Critique • « Krapp’s Last Tape » de Samuel Beckett, mise en scène Robert Wilson à l’Athénée

Déc 06, 2011 | Aucun commentaire sur Critique • « Krapp’s Last Tape » de Samuel Beckett, mise en scène Robert Wilson à l’Athénée

Critique de Dashiell Donello

Un coup de foudre pour la mise en scène d’un Robert Wilson fascinant.

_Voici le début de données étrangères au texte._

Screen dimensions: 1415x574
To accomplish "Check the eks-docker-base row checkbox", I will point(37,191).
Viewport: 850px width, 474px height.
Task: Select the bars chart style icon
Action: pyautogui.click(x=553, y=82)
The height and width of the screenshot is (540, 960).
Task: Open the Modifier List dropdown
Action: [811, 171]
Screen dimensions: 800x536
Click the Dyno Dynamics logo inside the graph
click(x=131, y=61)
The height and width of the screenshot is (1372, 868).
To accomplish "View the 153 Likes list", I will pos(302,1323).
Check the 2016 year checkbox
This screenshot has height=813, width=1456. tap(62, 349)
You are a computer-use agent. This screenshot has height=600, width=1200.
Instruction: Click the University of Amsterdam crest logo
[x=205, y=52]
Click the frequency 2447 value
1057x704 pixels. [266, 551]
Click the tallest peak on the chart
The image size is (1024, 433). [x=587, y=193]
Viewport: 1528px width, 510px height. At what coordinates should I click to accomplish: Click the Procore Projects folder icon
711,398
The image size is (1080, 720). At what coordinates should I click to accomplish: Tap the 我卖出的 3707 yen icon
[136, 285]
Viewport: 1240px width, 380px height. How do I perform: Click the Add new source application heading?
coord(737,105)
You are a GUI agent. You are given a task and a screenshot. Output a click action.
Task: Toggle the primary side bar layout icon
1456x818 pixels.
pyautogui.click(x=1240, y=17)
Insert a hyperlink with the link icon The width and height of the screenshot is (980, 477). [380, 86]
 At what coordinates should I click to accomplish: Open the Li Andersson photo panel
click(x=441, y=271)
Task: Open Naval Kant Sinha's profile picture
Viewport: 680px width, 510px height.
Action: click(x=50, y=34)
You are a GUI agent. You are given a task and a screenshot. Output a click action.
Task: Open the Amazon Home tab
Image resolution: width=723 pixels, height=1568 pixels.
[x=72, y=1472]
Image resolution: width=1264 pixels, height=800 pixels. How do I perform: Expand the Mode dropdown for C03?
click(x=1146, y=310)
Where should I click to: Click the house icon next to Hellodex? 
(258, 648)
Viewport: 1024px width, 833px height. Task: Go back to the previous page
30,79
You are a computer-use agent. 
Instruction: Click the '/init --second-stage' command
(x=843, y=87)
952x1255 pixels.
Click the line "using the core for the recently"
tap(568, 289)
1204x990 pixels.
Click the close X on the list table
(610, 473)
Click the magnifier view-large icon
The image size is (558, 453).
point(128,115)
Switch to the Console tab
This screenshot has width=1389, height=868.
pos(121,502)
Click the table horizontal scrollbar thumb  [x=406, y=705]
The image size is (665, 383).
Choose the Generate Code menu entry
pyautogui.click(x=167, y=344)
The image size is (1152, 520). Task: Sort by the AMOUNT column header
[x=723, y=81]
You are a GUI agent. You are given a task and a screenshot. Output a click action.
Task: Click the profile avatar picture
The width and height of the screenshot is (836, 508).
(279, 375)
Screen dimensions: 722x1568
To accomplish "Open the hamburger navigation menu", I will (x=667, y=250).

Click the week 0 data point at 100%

C’est en Anglais que Samuel Beckett (1906-1989) a écrit, en 1958, « Krapp’s last tape » traduit ensuite en français sous le titre « La Dernière Bande ». Robert Wilson joue et signe une mise en scène singulièrement fidèle et subtilement autre. On peut lire dans le texte « Cap au pire » les mots qui résonnent en écho avec cette pièce d’une dualité passée et présente : « Encore. Dire encore. Soit dit encore. Tant mal que pis encore« . Oui, Krapp réécoute et enregistre encore et encore la confrontation de ses souvenirs avec cet homme qu’il fut trente ans plus tôt.

© Lucie Jansch

Tout est écrit par Beckett. Tout est joué par Wilson.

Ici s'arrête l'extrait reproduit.